• Your instructions:
In the entries below, find the line with "Task: Switch to the Page view tab", then set it down exactly along with each line after it to the end, skipping any pictures.

• Records for this exercise:
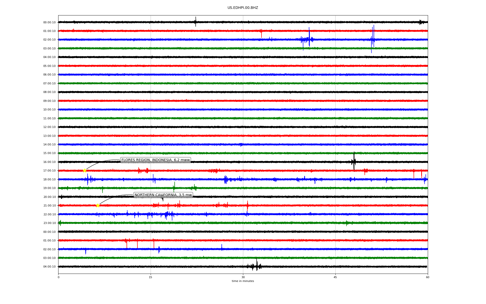The image size is (486, 304).
Task: Click the 17:00:10 time row label
Action: click(x=49, y=171)
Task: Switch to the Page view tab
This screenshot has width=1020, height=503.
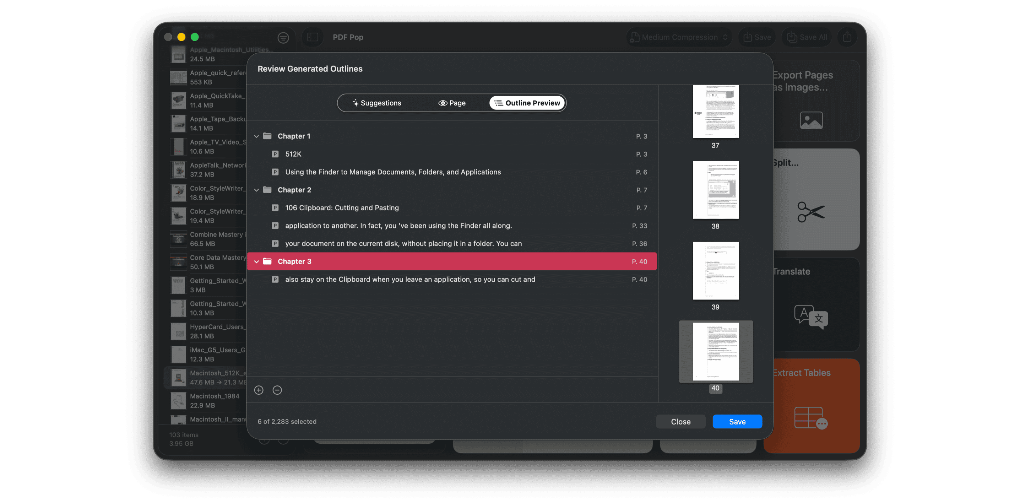Action: click(x=452, y=103)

• Answer to this problem:
Task: Switch to the Page view tab
This screenshot has width=1020, height=503.
Action: click(x=452, y=103)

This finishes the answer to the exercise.